How to use Jupyter notebooks on Grex?

Jupyter on Grex#

Jupyter is a Web-interface aimed to support interactive data science and scientific computing. Jupyter supports several dynamic languages, most notably Python, R and Julia. Jupyter offers a metaphor of “computational document” that combines code, data and visualizations, and can be published or shared with collaborators.

Jupyter can be used either as a simple, individual notebook or as a multi-user Web server/Interactive Development Environment (IDE), such as JupyterHub/JupyterLab. The JupyterHub servers can use a variety of computational back-end configurations: from free-for-all shared workstation to job spawning interfaces to HPC schedulers like SLURM or container workflow systems like Kubernetes.

This page lists examples of several ways of accessing jupyter.

Using notebooks via Grex OOD Web Portal#

Grex provides Jupyter Notebooks and/or JupyterLab as an OpenOnDemand dashboard application. This is much more convenient than handling SSH tunnels for Jupyter manually. The servers will run as a batch job on Grex compute nodes, so as usual, a choice of SLURM partition will be needed.
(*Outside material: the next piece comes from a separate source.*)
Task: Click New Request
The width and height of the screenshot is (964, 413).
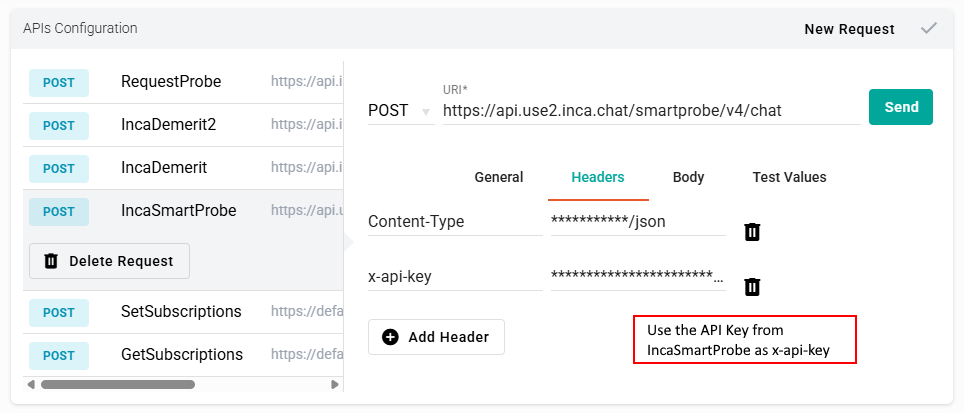Action: tap(849, 29)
There is more than one versions of the OOD app, one for the local Grex software environment with a GCC toolchain, and another for the Alliance/ComputeCanada environment with the StdEnv/2023 environment. The later is less polished for Grex. In particular, Rstudio and Desktop Launcher links there will not work. It is better to use OOD’s standalone Rstudio and Desktop Apps instead of launching them from JupyterLab.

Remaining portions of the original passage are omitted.